Das Werk ist Teil einer bedeutsamen Sammlung, die Historiker gerne als Goldgrube bezeichnen. Unbemerkt lagerten die Bände jahrzehntelang in den Katakomben der Universitäts- und Landesbibliothek (ULB) – bis sie nun in die Hände von Schwarzburger gerieten. Seit November ist die Historikerin im Rahmen ihrer Promotion damit beschäftigt, diesen historischen Schatz aus der Handschriftensammlung der ULB zu rekonstruieren. Gemeint sind insgesamt 92 Handschriften und 157 Druckerzeugnisse, die der Sammlung des Kreuzherrenordens zugeordnet werden. Im Zuge der Säkularisierung kamen die Bestände des Düsseldorfer Klosters zusammen mit denen weiterer Kreuzherrenkonventen zur königlichen Landesbibliothek, dem Vorgänger der heutigen ULB. Doch erst die in den vergangenen Jahren erfolgte Digitalisierung des großen, bibliothekseigenen Bestandes mittelalterlicher Handschriften rückte die historischen Zeugnisse wieder in den Fokus. „Bisher wurden die Bände noch nie wirklich aufgearbeitet“, erklärt Anne Liewert, die den Digitalisierungprozess damals betreute. „Dabei bieten sie sich für die Düsseldorf-Forschung sehr gut an, um neue Erkenntnisse zu gewinnen.“

Darum kümmert sich nun Schwarzburger, die die vom Lehrstuhl für Mittelalterliche Geschichte angestoßene und von der Deutschen Forschungsgemeinschaft geförderte Rekonstruktion leitet. „Gerade die Düsseldorfer Sammlung gilt als die bedeutendste aller Kreuzherrenklöster. Die Mönche ließen sich um 1443 als erst zweites Kloster hier in der Stadt nieder. Wahrscheinlich auf Wunsch der Grafen vom Berg, die das intellektuelle Profil der Stadt schärfen wollten, da dem Orden eine große Nähe zum Humanismus nachgesagt wurde“, sagt Lehrstuhlinhaberin Schlotheuber. Die Werke wie die „Düsseldorfer Wunder“ erlauben also nicht nur Rückschlüsse auf lokale Geschehnisse. Sie eröffnen auch die Möglichkeit, das religiöse Profil des Ordens weiter zu erforschen. Und daraus wiederum Erkenntnisse zu den Denk- und Bildungsstandards der spätmittelalterlichen Bevölkerung in Düsseldorf zu ziehen.
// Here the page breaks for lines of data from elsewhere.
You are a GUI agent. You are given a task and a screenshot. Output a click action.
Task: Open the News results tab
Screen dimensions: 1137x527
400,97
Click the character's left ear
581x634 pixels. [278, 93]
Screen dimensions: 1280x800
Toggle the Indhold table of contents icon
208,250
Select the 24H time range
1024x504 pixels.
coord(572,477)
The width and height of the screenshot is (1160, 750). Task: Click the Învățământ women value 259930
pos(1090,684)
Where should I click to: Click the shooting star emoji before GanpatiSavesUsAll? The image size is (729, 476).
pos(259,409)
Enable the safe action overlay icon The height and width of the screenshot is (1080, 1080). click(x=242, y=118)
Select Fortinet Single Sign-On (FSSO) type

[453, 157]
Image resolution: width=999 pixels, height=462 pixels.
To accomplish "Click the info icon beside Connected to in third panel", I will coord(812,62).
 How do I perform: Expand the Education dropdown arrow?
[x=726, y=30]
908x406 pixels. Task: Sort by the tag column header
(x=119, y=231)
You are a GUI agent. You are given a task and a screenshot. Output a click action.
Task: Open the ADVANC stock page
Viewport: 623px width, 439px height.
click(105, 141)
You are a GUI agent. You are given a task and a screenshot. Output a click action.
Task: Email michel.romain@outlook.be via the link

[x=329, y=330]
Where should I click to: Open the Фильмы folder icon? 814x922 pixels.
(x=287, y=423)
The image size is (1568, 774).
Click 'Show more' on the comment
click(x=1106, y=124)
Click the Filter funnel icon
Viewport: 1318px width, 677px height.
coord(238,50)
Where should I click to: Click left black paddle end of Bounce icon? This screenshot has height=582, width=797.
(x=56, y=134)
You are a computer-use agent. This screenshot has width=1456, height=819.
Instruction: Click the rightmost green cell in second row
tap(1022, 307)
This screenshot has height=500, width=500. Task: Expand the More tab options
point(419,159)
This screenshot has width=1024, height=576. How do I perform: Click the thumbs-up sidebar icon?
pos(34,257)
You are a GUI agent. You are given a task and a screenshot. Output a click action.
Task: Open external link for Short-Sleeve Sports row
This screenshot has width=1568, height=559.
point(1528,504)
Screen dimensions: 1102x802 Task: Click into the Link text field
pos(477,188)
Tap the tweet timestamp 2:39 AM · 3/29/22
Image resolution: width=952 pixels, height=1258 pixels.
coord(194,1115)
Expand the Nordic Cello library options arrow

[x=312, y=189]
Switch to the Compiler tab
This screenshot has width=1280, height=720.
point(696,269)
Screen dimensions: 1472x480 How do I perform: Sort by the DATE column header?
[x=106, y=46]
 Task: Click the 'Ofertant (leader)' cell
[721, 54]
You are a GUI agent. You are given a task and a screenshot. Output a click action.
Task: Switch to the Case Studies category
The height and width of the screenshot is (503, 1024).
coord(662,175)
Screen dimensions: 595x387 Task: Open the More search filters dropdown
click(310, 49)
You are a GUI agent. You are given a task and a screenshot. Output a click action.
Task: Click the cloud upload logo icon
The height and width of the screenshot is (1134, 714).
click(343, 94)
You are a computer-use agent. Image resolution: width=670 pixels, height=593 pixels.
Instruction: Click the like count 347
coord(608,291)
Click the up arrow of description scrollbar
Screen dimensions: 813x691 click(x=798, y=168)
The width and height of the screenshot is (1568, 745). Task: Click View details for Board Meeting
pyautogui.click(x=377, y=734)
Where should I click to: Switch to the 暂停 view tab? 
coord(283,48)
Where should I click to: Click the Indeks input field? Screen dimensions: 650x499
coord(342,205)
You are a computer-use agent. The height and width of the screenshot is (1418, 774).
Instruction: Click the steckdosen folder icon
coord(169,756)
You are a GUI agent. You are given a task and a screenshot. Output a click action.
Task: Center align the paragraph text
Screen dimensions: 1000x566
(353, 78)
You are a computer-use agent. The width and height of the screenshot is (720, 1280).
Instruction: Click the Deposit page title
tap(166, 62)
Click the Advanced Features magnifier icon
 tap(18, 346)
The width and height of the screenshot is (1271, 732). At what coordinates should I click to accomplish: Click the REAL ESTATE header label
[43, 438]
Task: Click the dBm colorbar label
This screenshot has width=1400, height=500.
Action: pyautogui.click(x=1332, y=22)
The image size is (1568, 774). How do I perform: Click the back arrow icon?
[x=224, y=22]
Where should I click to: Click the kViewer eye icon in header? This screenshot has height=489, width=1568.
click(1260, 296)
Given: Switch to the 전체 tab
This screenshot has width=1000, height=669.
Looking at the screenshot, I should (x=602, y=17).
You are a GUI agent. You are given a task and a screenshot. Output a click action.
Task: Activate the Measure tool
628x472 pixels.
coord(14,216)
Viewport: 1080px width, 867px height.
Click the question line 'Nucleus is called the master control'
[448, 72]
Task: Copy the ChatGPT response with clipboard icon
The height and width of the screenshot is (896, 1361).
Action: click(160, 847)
„Die größte Herausforderung ist es, die Schrift zu lesen und zu erkennen, aus welchem Kloster sie stammt“, erklärt Schwarzburger. Dabei bereiten die gedruckten Erzeugnisse weniger Probleme, denn die klostereigene Buchbinderwerkstatt hinterließ in den Werken ihr „Markenzeichen“. „Da muss man genau auf kleine Merkmale achten.“ Etwa auf das damalige Wappen der Stadt, das sich in den ältesten Werken noch ohne den bergischen Löwen präsentiert. Ein Mönch hinterließ zudem persönliche Kommentare oder Anmerkungen in Form einer Geheimschrift in den kopierten Werken, die es zu entschlüsseln gilt. Zwei Jahre hat Schwarzburger nun Zeit, sich mit diesen Details für die Rekonstruktion zu befassen. Auch Studierende sollen in Form von Seminaren in den kommenden Semestern beteiligt werden. Dann sollen die Fotografien des Bestands mitsamt den Erkenntnissen zur Entstehungsgeschichte in einem Infoportal der Öffentlichkeit zugänglich gemacht werden.